REQUIREMENT: Transcribe each record below character for character.

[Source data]

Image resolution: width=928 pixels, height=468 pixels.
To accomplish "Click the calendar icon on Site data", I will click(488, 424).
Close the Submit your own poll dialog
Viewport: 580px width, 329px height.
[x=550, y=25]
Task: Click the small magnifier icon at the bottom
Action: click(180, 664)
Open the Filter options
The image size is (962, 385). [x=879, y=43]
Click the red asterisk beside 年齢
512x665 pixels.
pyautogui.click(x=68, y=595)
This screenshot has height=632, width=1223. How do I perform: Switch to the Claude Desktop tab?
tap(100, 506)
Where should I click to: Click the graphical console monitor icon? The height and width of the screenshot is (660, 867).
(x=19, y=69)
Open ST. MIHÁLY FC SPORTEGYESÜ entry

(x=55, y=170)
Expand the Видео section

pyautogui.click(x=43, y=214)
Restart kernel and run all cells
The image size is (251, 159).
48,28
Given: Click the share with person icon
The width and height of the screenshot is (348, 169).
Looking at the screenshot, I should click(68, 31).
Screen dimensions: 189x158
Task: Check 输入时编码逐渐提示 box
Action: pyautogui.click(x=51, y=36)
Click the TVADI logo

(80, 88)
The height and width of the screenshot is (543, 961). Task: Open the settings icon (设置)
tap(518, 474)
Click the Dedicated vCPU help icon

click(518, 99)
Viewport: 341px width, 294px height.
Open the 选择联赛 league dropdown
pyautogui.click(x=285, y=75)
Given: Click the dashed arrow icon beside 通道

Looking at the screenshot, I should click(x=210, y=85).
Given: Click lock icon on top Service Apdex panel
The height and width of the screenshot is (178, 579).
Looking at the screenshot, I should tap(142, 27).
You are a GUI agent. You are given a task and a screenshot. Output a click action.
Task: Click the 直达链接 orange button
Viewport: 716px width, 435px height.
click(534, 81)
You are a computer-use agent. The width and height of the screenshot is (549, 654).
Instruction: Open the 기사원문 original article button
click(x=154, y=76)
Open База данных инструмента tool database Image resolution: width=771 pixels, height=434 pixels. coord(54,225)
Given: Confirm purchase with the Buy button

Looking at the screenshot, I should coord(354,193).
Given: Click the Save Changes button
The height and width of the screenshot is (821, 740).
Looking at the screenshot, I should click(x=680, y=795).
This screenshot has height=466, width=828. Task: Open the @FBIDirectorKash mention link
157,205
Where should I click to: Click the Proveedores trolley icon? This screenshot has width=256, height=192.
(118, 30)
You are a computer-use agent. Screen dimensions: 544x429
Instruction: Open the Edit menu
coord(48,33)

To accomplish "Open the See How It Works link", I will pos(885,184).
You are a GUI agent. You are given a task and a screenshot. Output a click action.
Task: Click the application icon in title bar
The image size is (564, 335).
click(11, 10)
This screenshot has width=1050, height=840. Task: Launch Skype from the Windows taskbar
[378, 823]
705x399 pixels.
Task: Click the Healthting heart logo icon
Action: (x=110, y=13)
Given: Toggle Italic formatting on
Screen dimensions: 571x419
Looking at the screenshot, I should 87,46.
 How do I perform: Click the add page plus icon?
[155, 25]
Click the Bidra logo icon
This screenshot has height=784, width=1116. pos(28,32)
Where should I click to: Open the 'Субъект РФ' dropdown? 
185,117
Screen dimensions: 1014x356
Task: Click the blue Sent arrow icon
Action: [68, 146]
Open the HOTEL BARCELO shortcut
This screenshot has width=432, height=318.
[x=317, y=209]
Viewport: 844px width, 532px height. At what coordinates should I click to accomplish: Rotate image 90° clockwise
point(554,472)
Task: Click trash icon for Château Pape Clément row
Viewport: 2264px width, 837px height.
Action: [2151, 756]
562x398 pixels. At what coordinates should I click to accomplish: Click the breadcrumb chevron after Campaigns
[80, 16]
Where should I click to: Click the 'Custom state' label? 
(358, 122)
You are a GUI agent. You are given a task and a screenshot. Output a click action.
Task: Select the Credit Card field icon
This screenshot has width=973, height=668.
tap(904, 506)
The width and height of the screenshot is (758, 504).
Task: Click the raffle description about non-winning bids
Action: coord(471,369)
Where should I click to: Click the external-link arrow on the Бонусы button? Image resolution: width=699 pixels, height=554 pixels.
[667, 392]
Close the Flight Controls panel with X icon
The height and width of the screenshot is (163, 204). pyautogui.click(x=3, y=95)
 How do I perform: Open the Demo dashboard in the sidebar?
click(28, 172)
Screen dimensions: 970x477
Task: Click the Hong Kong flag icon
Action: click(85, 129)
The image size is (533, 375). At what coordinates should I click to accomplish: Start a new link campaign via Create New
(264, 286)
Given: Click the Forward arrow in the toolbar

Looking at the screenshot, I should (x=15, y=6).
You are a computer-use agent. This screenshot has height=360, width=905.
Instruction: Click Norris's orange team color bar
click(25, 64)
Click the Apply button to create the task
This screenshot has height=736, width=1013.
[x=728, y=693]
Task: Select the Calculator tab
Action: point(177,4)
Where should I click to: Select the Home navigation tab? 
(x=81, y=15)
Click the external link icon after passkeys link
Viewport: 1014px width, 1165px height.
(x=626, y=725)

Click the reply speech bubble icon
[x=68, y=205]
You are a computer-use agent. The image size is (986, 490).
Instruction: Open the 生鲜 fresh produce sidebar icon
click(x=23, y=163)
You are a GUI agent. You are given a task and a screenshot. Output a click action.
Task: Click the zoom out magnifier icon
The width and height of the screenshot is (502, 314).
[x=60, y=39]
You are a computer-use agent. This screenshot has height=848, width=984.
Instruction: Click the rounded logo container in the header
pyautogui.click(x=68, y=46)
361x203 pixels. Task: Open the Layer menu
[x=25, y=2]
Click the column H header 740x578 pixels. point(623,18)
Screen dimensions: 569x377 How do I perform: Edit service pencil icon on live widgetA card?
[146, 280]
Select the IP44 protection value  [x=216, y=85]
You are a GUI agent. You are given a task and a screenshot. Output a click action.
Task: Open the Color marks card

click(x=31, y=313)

WRITTEN SOLUTION:
Image resolution: width=928 pixels, height=468 pixels.
To accomplish "Click the calendar icon on Site data", I will click(488, 424).
Close the Submit your own poll dialog
Viewport: 580px width, 329px height.
[x=550, y=25]
Task: Click the small magnifier icon at the bottom
Action: click(180, 664)
Open the Filter options
The image size is (962, 385). [x=879, y=43]
Click the red asterisk beside 年齢
512x665 pixels.
pyautogui.click(x=68, y=595)
This screenshot has height=632, width=1223. How do I perform: Switch to the Claude Desktop tab?
tap(100, 506)
Where should I click to: Click the graphical console monitor icon? The height and width of the screenshot is (660, 867).
(x=19, y=69)
Open ST. MIHÁLY FC SPORTEGYESÜ entry

(x=55, y=170)
Expand the Видео section

pyautogui.click(x=43, y=214)
Restart kernel and run all cells
The image size is (251, 159).
48,28
Given: Click the share with person icon
The width and height of the screenshot is (348, 169).
Looking at the screenshot, I should click(68, 31).
Screen dimensions: 189x158
Task: Check 输入时编码逐渐提示 box
Action: pyautogui.click(x=51, y=36)
Click the TVADI logo

(80, 88)
The height and width of the screenshot is (543, 961). Task: Open the settings icon (设置)
tap(518, 474)
Click the Dedicated vCPU help icon

click(518, 99)
Viewport: 341px width, 294px height.
Open the 选择联赛 league dropdown
pyautogui.click(x=285, y=75)
Given: Click the dashed arrow icon beside 通道

Looking at the screenshot, I should click(x=210, y=85).
Given: Click lock icon on top Service Apdex panel
The height and width of the screenshot is (178, 579).
Looking at the screenshot, I should tap(142, 27).
You are a GUI agent. You are given a task and a screenshot. Output a click action.
Task: Click the 直达链接 orange button
Viewport: 716px width, 435px height.
click(534, 81)
You are a computer-use agent. The width and height of the screenshot is (549, 654).
Instruction: Open the 기사원문 original article button
click(x=154, y=76)
Open База данных инструмента tool database Image resolution: width=771 pixels, height=434 pixels. coord(54,225)
Given: Confirm purchase with the Buy button

Looking at the screenshot, I should coord(354,193).
Given: Click the Save Changes button
The height and width of the screenshot is (821, 740).
Looking at the screenshot, I should click(x=680, y=795).
This screenshot has height=466, width=828. Task: Open the @FBIDirectorKash mention link
157,205
Where should I click to: Click the Proveedores trolley icon? This screenshot has width=256, height=192.
(118, 30)
You are a computer-use agent. Screen dimensions: 544x429
Instruction: Open the Edit menu
coord(48,33)

To accomplish "Open the See How It Works link", I will pos(885,184).
You are a GUI agent. You are given a task and a screenshot. Output a click action.
Task: Click the application icon in title bar
The image size is (564, 335).
click(11, 10)
This screenshot has width=1050, height=840. Task: Launch Skype from the Windows taskbar
[378, 823]
705x399 pixels.
Task: Click the Healthting heart logo icon
Action: (x=110, y=13)
Given: Toggle Italic formatting on
Screen dimensions: 571x419
Looking at the screenshot, I should 87,46.
 How do I perform: Click the add page plus icon?
[155, 25]
Click the Bidra logo icon
This screenshot has height=784, width=1116. pos(28,32)
Where should I click to: Open the 'Субъект РФ' dropdown? 
185,117
Screen dimensions: 1014x356
Task: Click the blue Sent arrow icon
Action: [68, 146]
Open the HOTEL BARCELO shortcut
This screenshot has width=432, height=318.
[x=317, y=209]
Viewport: 844px width, 532px height. At what coordinates should I click to accomplish: Rotate image 90° clockwise
point(554,472)
Task: Click trash icon for Château Pape Clément row
Viewport: 2264px width, 837px height.
Action: [2151, 756]
562x398 pixels. At what coordinates should I click to accomplish: Click the breadcrumb chevron after Campaigns
[80, 16]
Where should I click to: Click the 'Custom state' label? 
(358, 122)
You are a GUI agent. You are given a task and a screenshot. Output a click action.
Task: Select the Credit Card field icon
This screenshot has width=973, height=668.
tap(904, 506)
The width and height of the screenshot is (758, 504).
Task: Click the raffle description about non-winning bids
Action: coord(471,369)
Where should I click to: Click the external-link arrow on the Бонусы button? Image resolution: width=699 pixels, height=554 pixels.
[667, 392]
Close the Flight Controls panel with X icon
The height and width of the screenshot is (163, 204). pyautogui.click(x=3, y=95)
 How do I perform: Open the Demo dashboard in the sidebar?
click(28, 172)
Screen dimensions: 970x477
Task: Click the Hong Kong flag icon
Action: click(85, 129)
The image size is (533, 375). At what coordinates should I click to accomplish: Start a new link campaign via Create New
(264, 286)
Given: Click the Forward arrow in the toolbar

Looking at the screenshot, I should (x=15, y=6).
You are a computer-use agent. This screenshot has height=360, width=905.
Instruction: Click Norris's orange team color bar
click(25, 64)
Click the Apply button to create the task
This screenshot has height=736, width=1013.
[x=728, y=693]
Task: Select the Calculator tab
Action: point(177,4)
Where should I click to: Select the Home navigation tab? 
(x=81, y=15)
Click the external link icon after passkeys link
Viewport: 1014px width, 1165px height.
(x=626, y=725)

Click the reply speech bubble icon
[x=68, y=205]
You are a computer-use agent. The image size is (986, 490).
Instruction: Open the 生鲜 fresh produce sidebar icon
click(x=23, y=163)
You are a GUI agent. You are given a task and a screenshot. Output a click action.
Task: Click the zoom out magnifier icon
The width and height of the screenshot is (502, 314).
[x=60, y=39]
You are a computer-use agent. This screenshot has height=848, width=984.
Instruction: Click the rounded logo container in the header
pyautogui.click(x=68, y=46)
361x203 pixels. Task: Open the Layer menu
[x=25, y=2]
Click the column H header 740x578 pixels. point(623,18)
Screen dimensions: 569x377 How do I perform: Edit service pencil icon on live widgetA card?
[146, 280]
Select the IP44 protection value  [x=216, y=85]
You are a GUI agent. You are given a task and a screenshot. Output a click action.
Task: Open the Color marks card

click(x=31, y=313)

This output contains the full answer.